RECORDS SHOWN ::
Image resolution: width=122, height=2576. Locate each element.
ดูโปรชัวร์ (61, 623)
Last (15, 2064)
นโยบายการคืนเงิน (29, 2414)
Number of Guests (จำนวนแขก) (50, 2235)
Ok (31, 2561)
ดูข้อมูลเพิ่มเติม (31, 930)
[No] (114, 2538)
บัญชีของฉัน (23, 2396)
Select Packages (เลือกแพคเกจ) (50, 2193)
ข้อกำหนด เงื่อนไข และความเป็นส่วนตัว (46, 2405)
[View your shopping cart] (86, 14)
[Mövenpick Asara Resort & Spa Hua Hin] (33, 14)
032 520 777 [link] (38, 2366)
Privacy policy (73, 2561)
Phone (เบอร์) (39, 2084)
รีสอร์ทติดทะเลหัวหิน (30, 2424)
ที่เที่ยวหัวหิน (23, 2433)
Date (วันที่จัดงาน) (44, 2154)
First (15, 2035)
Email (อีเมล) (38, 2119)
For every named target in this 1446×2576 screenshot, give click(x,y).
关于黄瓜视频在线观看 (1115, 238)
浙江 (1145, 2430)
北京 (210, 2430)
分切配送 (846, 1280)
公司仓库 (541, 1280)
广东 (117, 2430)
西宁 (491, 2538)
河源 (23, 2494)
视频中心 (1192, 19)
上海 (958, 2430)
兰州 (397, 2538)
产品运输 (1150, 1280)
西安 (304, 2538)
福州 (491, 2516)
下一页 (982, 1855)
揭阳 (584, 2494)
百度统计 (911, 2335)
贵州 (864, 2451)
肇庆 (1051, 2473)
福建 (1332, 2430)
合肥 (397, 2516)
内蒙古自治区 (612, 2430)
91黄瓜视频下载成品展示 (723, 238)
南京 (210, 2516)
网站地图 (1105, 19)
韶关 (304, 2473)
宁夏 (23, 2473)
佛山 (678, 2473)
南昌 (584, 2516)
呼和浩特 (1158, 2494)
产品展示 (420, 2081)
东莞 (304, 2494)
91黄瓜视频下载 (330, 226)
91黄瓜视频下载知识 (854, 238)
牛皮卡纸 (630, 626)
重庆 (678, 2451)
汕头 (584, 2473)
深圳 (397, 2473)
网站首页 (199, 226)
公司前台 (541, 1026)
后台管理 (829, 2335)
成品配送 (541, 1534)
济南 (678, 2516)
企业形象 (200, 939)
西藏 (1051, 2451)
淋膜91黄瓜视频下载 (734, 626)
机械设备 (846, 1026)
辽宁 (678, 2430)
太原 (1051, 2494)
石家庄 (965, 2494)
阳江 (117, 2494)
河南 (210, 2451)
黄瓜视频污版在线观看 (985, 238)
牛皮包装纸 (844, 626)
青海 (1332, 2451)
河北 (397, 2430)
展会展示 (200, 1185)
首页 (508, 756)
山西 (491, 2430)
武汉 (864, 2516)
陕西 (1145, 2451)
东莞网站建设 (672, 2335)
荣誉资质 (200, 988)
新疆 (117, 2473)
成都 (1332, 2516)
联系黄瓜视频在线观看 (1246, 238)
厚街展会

TASK :: All lines from the opening of the listing above through the line that contains "新疆 (117, 2473)" should be given again exactly, and nothing more.

ANSWER TO THIS TASK ::
Image resolution: width=122, height=2576. Locate each element.
ดูโปรชัวร์ (61, 623)
Last (15, 2064)
นโยบายการคืนเงิน (29, 2414)
Number of Guests (จำนวนแขก) (50, 2235)
Ok (31, 2561)
ดูข้อมูลเพิ่มเติม (31, 930)
[No] (114, 2538)
บัญชีของฉัน (23, 2396)
Select Packages (เลือกแพคเกจ) (50, 2193)
ข้อกำหนด เงื่อนไข และความเป็นส่วนตัว (46, 2405)
[View your shopping cart] (86, 14)
[Mövenpick Asara Resort & Spa Hua Hin] (33, 14)
032 520 777 [link] (38, 2366)
Privacy policy (73, 2561)
Phone (เบอร์) (39, 2084)
รีสอร์ทติดทะเลหัวหิน (30, 2424)
ที่เที่ยวหัวหิน (23, 2433)
Date (วันที่จัดงาน) (44, 2154)
First (15, 2035)
Email (อีเมล) (38, 2119)
For every named target in this 1446×2576 screenshot, give click(x,y).
关于黄瓜视频在线观看 (1115, 238)
浙江 (1145, 2430)
北京 (210, 2430)
分切配送 (846, 1280)
公司仓库 (541, 1280)
广东 (117, 2430)
西宁 (491, 2538)
河源 (23, 2494)
视频中心 (1192, 19)
上海 (958, 2430)
兰州 (397, 2538)
产品运输 (1150, 1280)
西安 (304, 2538)
福州 (491, 2516)
下一页 (982, 1855)
揭阳 (584, 2494)
百度统计 (911, 2335)
贵州 (864, 2451)
肇庆 (1051, 2473)
福建 (1332, 2430)
合肥 (397, 2516)
内蒙古自治区 (612, 2430)
91黄瓜视频下载成品展示 (723, 238)
南京 (210, 2516)
网站地图 (1105, 19)
韶关 (304, 2473)
宁夏 (23, 2473)
佛山 (678, 2473)
南昌 (584, 2516)
呼和浩特 (1158, 2494)
产品展示 (420, 2081)
东莞 (304, 2494)
91黄瓜视频下载 (330, 226)
91黄瓜视频下载知识 (854, 238)
牛皮卡纸 (630, 626)
重庆 (678, 2451)
汕头 (584, 2473)
深圳 (397, 2473)
网站首页 (199, 226)
公司前台 (541, 1026)
后台管理 (829, 2335)
成品配送 (541, 1534)
济南 (678, 2516)
企业形象 (200, 939)
西藏 (1051, 2451)
淋膜91黄瓜视频下载 (734, 626)
机械设备 (846, 1026)
辽宁 (678, 2430)
太原 (1051, 2494)
石家庄 (965, 2494)
阳江 (117, 2494)
河南 (210, 2451)
黄瓜视频污版在线观看 (985, 238)
牛皮包装纸 (844, 626)
青海 (1332, 2451)
河北 (397, 2430)
展会展示 (200, 1185)
首页 (508, 756)
山西 (491, 2430)
武汉 (864, 2516)
陕西 (1145, 2451)
东莞网站建设 (672, 2335)
荣誉资质 (200, 988)
新疆 (117, 2473)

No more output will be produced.